Despite the optimistic tone of the meeting of the Armenian-Russian intergovernmental commission, which took place in Yerevan late last week, it still revealed the reluctance of Yerevan to strengthen its ties with Moscow.
First, it was stated that Yerevan is categorically against the Russian immigration program, Compatriots, by which about 5,000 Armenian citizens have left Armenia and settled down in Russia. Second, at the government level it was reiterated that Armenia is unwilling to join the Customs Union of Russia, Kazakhstan and Belarus – a new integration process in the former USSR territory expected to consummate in the establishment of a Eurasian Union later this decade.
As a result of their Yerevan meeting the Armenian and Russian sides only signed a program of long-term economic development until 2020 which provides for “an ambitious growth of bilateral trade relations and investments”, as it was stated by Armenian Prime Minister Tigran Sargsyan. In saying that, officials still did not point to a single major project in which Armenia expects Russian investments. The matter may concern the construction of a new unit of the Armenian nuclear power plant and the Iran-Armenia railroad. The future price of Russian natural gas supplied to Armenia was not specified either.
Judging by the statements, Russia insisted on Armenia’s joining the Customs Union, making both investments and the price of natural gas contingent on this move.
Russian Transport Minister Maxim Sokolov expressed confidence that the parties would be able to agree on a mutually acceptable price of natural gas.
Armenia’s Minister of Energy and Natural Resources Armen Movsisyan said: “Unlike other countries we are going to have a rather low price of gas.” He did not specify, however, what the price is going to be as compared to the current price of $180 per 1,000 cubic meters.
Russia has also promised investment in the railway, but the issue will be discussed only in December, apparently during the expected visit of Russian President Vladimir Putin to Armenia.
Advisor to the President of Russia Igor Levitin said that Armenia’s possible participation in the Customs Union was being discussed in spite of the fact that the two countries do not share a common border.
However, Armenia’s Minister of Economy Tigran Davtyan said: “Joining the Customs Union does not imply free trade with third countries that are not in it, while Armenia has a free trade agreement, particularly with neighboring Georgia.”
Davtyan also pointed to the fact that 60 percent of the state budget of Armenia is formed at the state border, while with the entry to the Customs Union the management of these sources of revenues will be transferred to a supranational center. “And I’m not sure that all of the solutions of this center will entirely meet the national interests of Armenia,” he added.
And Deputy Minister of Foreign Affairs of Armenia Shavarsh Kocharyan made what all but amounted to a sensational statement.
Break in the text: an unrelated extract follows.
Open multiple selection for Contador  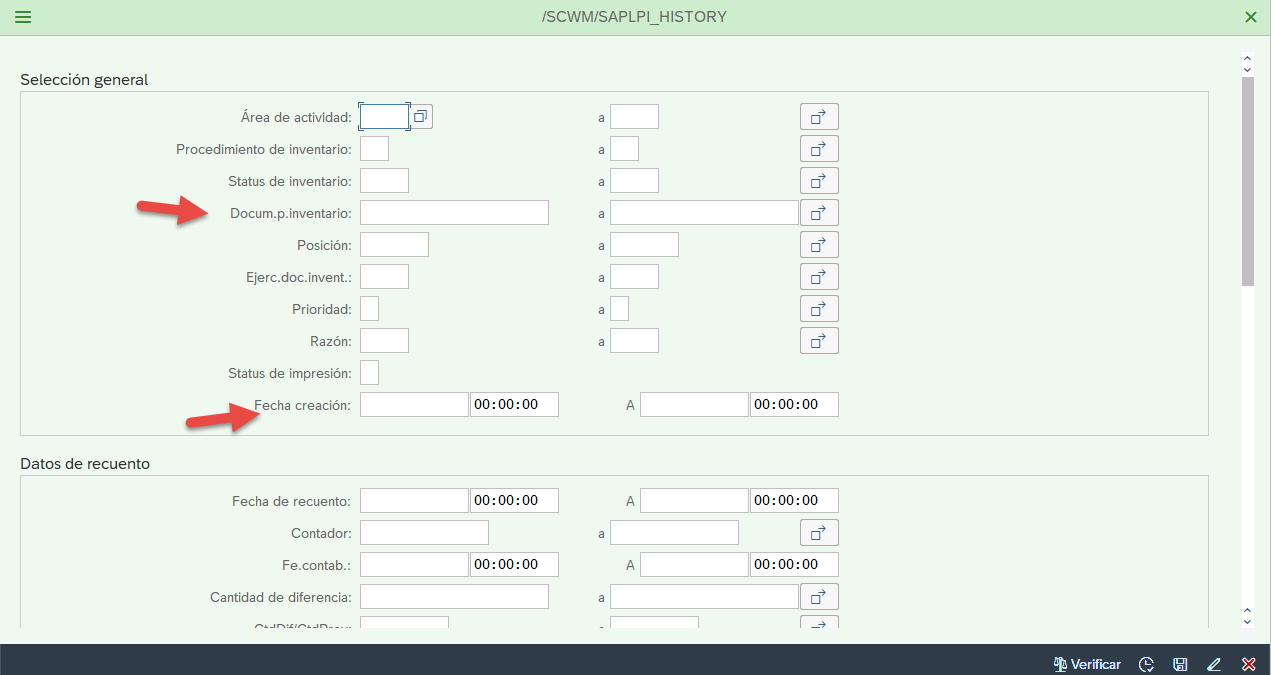(x=818, y=533)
He said that the controversial Russian immigration program, Compatriots, cannot be implemented in Armenia against the country’s will.
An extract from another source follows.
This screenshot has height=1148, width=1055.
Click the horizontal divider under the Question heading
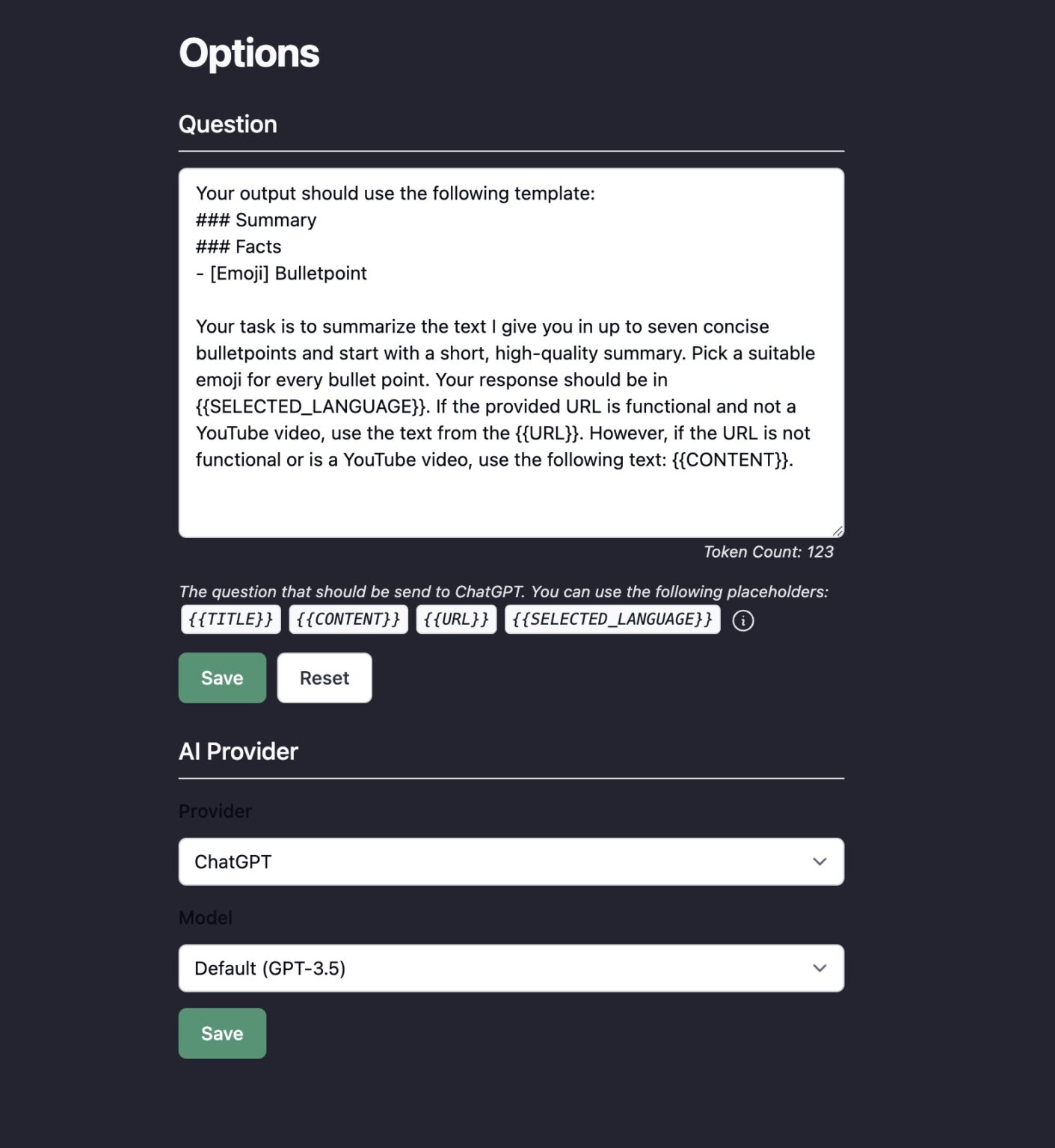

The intergovernmental commission’s session resulted in the signing of protocols in which the sides laid down their attitudes towards this program.
“The positions of the sides are clearly formulated in the protocols: the Russian side is interested in the continuation of this program, and the Armenian side is categorically against it,” said Kocharyan. According to him, the program cannot be continued in Armenia on the basis of Armenia’s “clearly expressed position”.
Earlier, during a question-and-answer session in parliament Prime Minister Tigran Sargsyan said that the format of the implementation of the Russian program was unacceptable to the government of Armenia.
The goal of the program is to promote and organize voluntary resettlement of former USSR “compatriots” to Russia, a country experiencing demographic problems. The realization of the scheme in Armenia, however, also caused dissatisfaction as it is regarded as an additional stimulus for out-migration, which is already high in Armenia.
Apart from these concerns, the sides appeared to be content with the development of economic ties.
During the eight months of the year, the trade turnover between Armenia and Russia increased by 23 percent as compared to the same period of 2011, amounting to $880 million. In addition, as the Armenian prime minister said, imports from Russia to Armenia totaled $640 million, showing a 17-percent rise, while exports of Armenian goods and services to Russia made $168 million, registering a 50-percent increase. Work on the operation of free economic zones in the territories belonging to the Russian company, Sitronics Ltd. RAO Mars, and the Yerevan Scientific-Research Institute of Mathematical Machines is in progress. Russian companies also control the basic infrastructure of Armenia – the railway, power grids, the natural gas system, the bulk of the communications market.